[Python-3000] Unicode identifiers (Was: sets in P3K?)

Sat Apr 29 00:21:11 CEST 2006

On 4/28/06, "Martin v. Löwis" <martin at v.loewis.de> wrote:
> Guido van Rossum wrote:
> >> I was hoping to propose a PEP on non-ASCII identifiers some
> >> day; that would (of course) include a requirement that the
> >> standard library would always be restricted to ASCII-only
> >> identifiers as a style-guide.
> >
> > IMO communication about code becomes much more cumbersome if there are
> > non-ASCII letters in identifiers, and the rules about what's a letter,
> > what's a digit, and what separates two identifiers become murky.
>
> It depends on the language you use to communicate. In English,
> it is certainly cumbersome to talk about Chinese identifiers.
> OTOH, I believe it is cumbersome to communicate about English
> identifiers in Chinese, either, because the speakers might
> not even know what the natural-language concept behind the
> identifiers is, and because they can't pronounce the identifier.

True; but (and I realize we're just pitting our beliefs against each
other here) I believe that Chinese computer users are more likely to
be able (and know how) to type characters in the Latin alphabet than
Western programmers are able to type Chinese. For example, I notice
that baidu.cn (a Chinese search engine) spells its own name (a big
brand in China) using the Latin alphabet. I expect that Chinese users
are used to typing "baidu.cn" in their browser's search bar, rather
than Chinese characters.

> As for lexical aspects: these are really straight-forward.
> In principal, it would be possible to allow any non-ASCII
> character as part of an identifier: all punctuation is ASCII,
> so anything non-ASCII can't possibly be punctuation for the
> language. However, that much freedom would be confusing;
> the Unicode consortium has established rules of what characters
> should be allowed in identifiers, and these rules intend to
> match the intuition of the users of these characters.

Right; for example the "nice" quotes, dashes and ellipsis that Word
likes to generate are not ASCII, but they feel like punctuation to me,
and it would be very confusing if they were allowed in identifiers.

> The distinction of letters and digits is also straight-forward:
> a digit is ASCII [0-9]; it's a separate lexical class only
> because it plays a special role in (number) literals. More
> generally, there is the distinction of starter and non-starter
> characters.

But Unicode has many alternative sets digits for which "isdigit" is true.

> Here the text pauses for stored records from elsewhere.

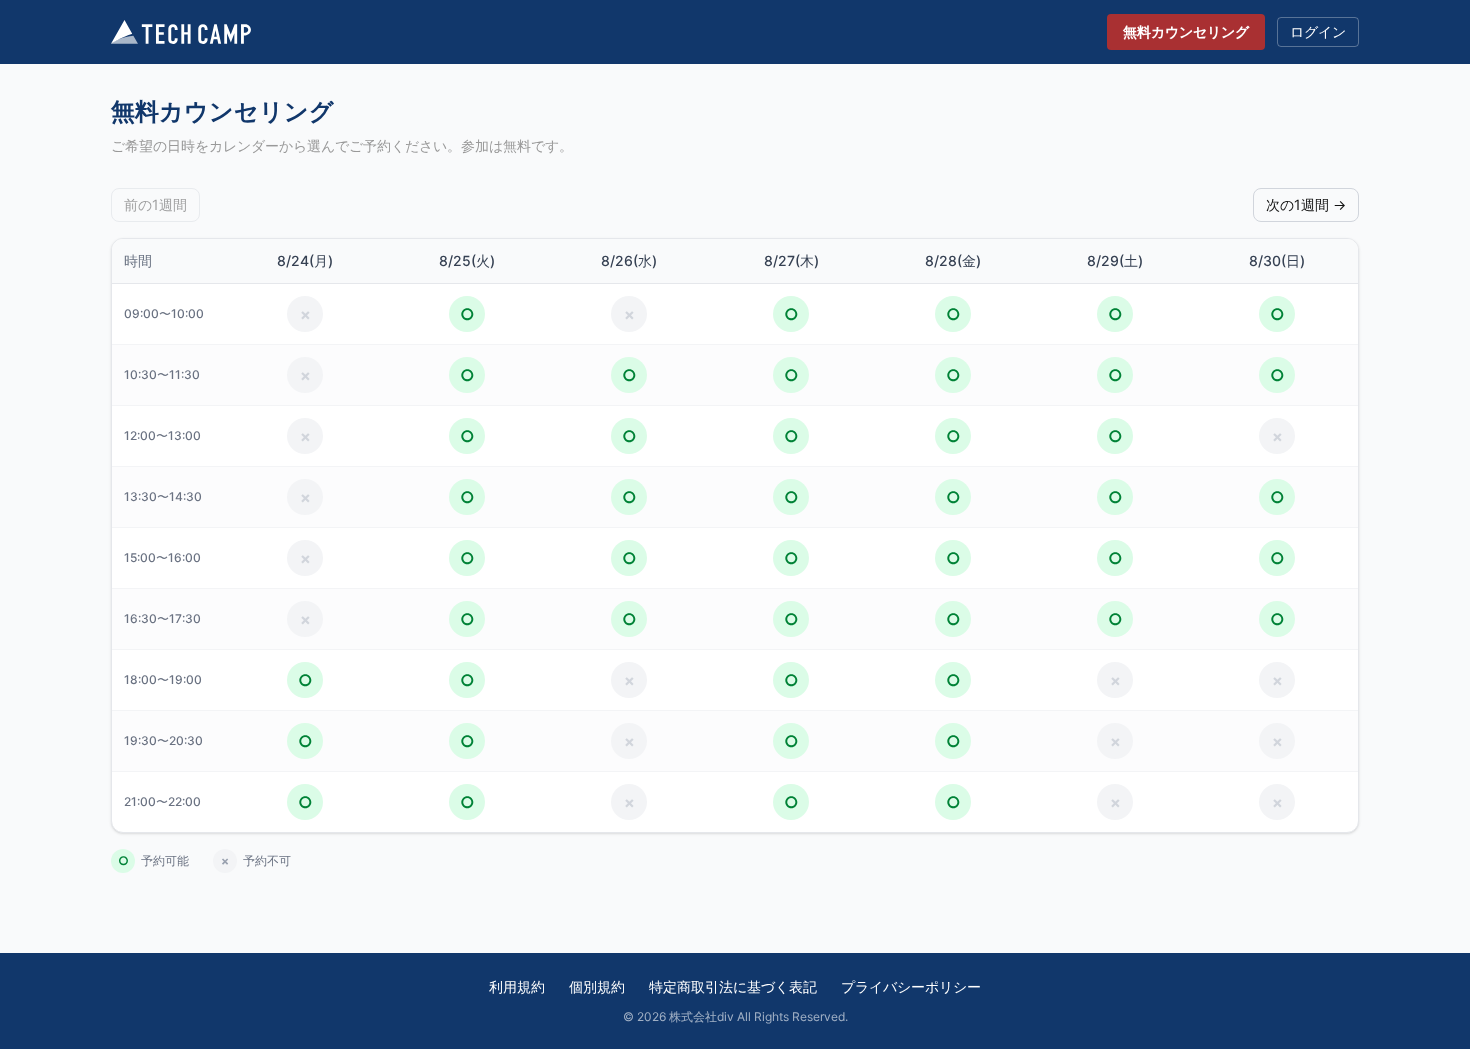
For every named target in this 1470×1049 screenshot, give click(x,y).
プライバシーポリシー (911, 986)
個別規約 (597, 986)
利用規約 (517, 986)
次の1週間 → (1306, 204)
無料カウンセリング (1186, 31)
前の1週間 (155, 204)
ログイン (1318, 31)
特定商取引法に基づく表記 (733, 986)
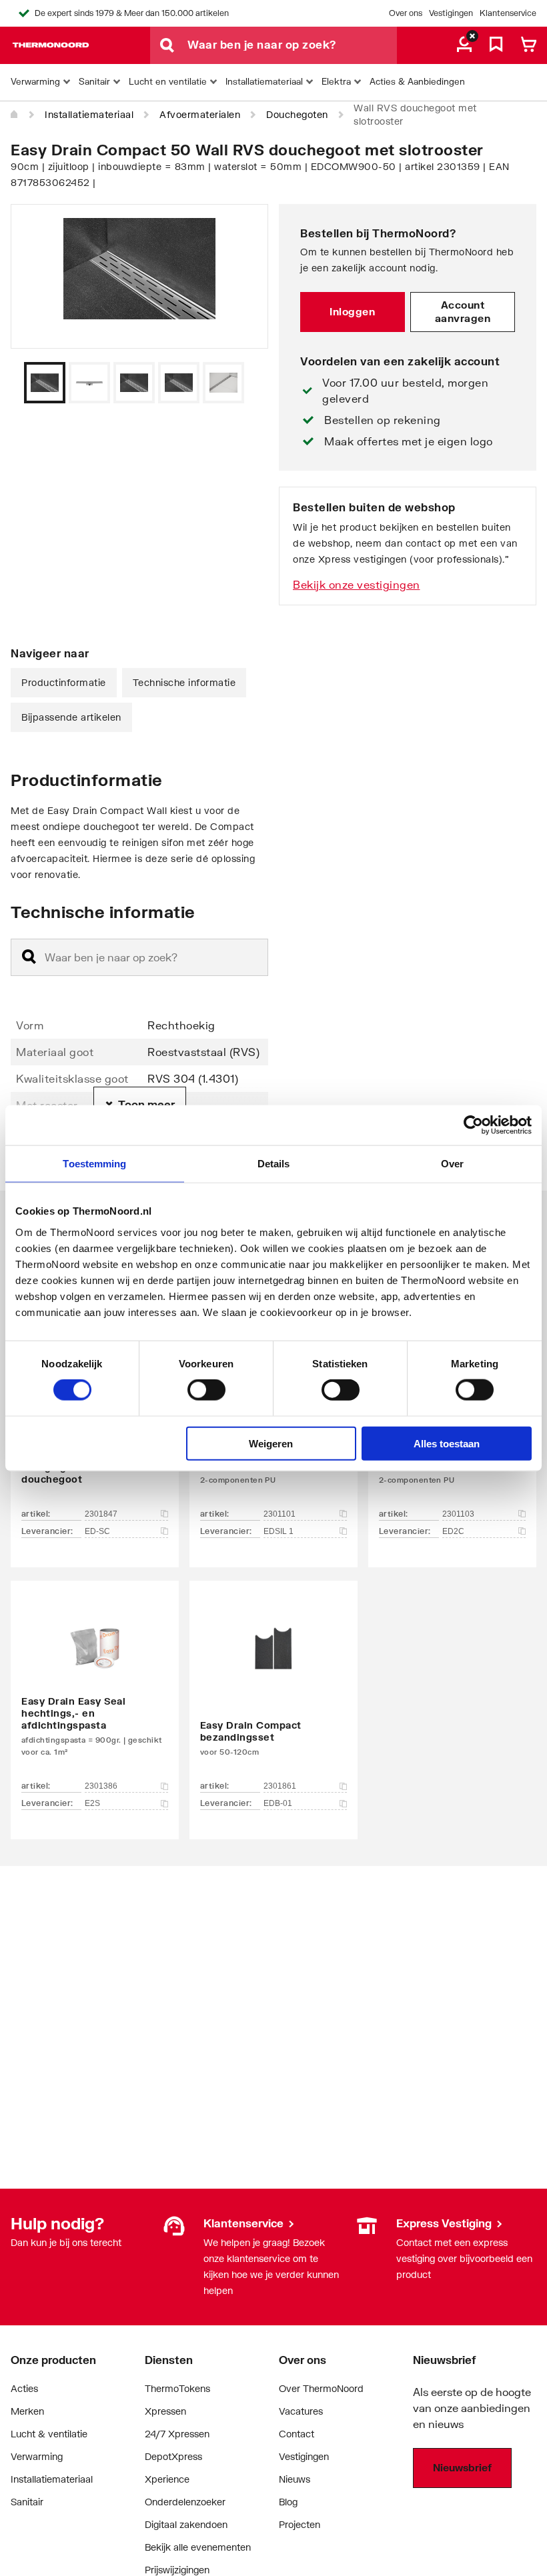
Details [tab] (273, 1163)
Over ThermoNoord (321, 2388)
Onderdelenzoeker (185, 2501)
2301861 (279, 1786)
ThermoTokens (177, 2388)
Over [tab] (452, 1163)
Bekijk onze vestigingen (356, 584)
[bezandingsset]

> An identifier ends when the first non-identifier character
> is encountered (although I don't think there are many places
> in Python where you can have two identifiers immediately following
> each other).

You can as far a the lexer is concerned because the lexer treats
keywords as "just" identifiers. Only the parser knows which ones are
really keywords.

--
--Guido van Rossum (home page: http://www.python.org/~guido/)